И вот теперь ты плачешь, одеваясь, в комнате, а в голове заевшей пластинкой повторяется неотвязно: знаешь, что Чак заложил Вольфсона, знаешь?
27
Клуб прятался в полуподвале, как и все московские клубы. У входа толпилась орава ребят в шинелях, пальто не по росту, в майках с портретом бородача в обрамлении колючки. Ни за что бы сюда не пошел, думает Глеб, если б знал, что здесь такие уроды. Лучшие силы сопротивления антинародному режиму. Силы сопротивления.
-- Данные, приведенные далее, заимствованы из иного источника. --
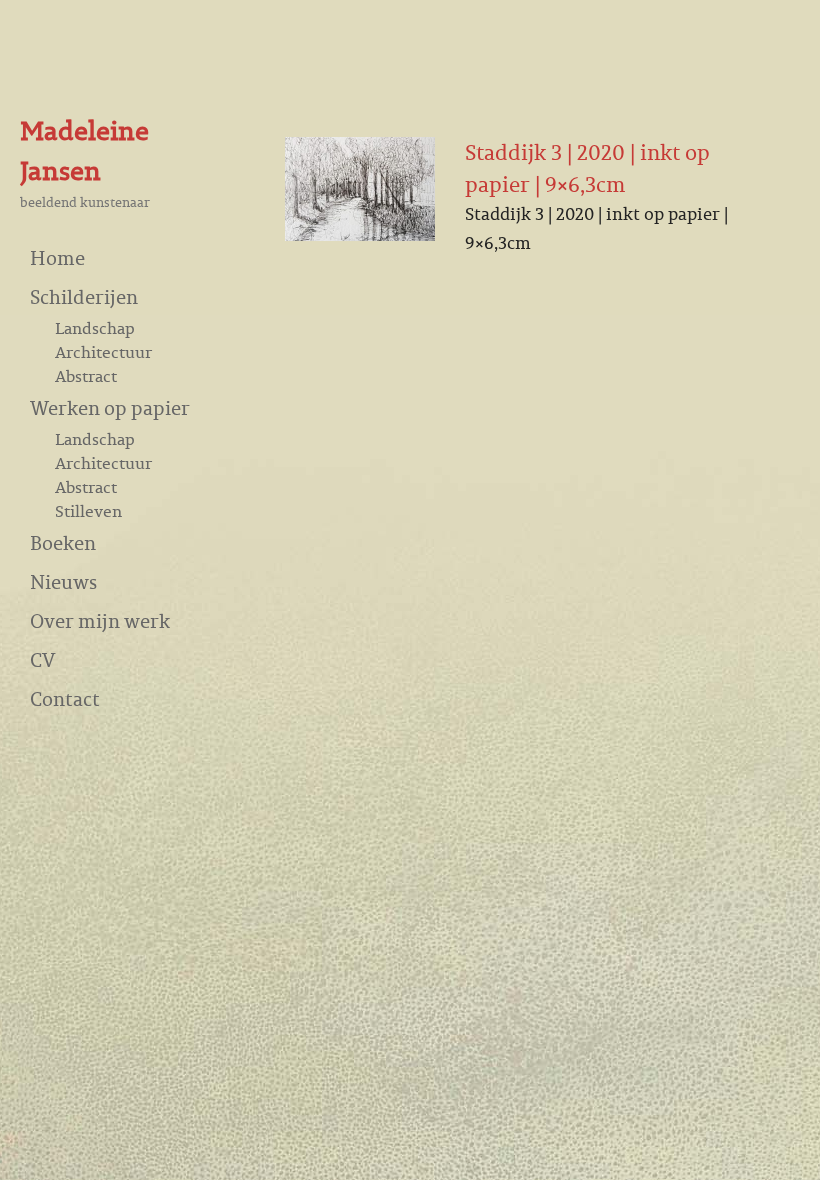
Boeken (63, 542)
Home (57, 257)
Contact (65, 698)
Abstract (86, 376)
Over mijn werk (100, 620)
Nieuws (63, 581)
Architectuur (103, 352)
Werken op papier (110, 407)
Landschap (95, 328)
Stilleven (88, 511)
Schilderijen (84, 296)
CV (42, 659)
Ну-ну. По мне - пэтэушники, быдло.
К началу концерта он опоздал. Оси не видно, на сцене интеллигентного вида худой очкарик, правой ладонью отбивает ритм, кричит в микрофон. Глеб слышит слова - все мы тепличные выродки из московского гетто, - и замирает. Мы жили в особом мире, словно в теплице. Мои одноклассники, Таня, мархишные девушки, девочки-мальчики из Интернета. Мир московских художников, мир математических символов, цифр и байт Интернета - лишь разные облики одного и того же. Московское гетто, лучше не скажешь.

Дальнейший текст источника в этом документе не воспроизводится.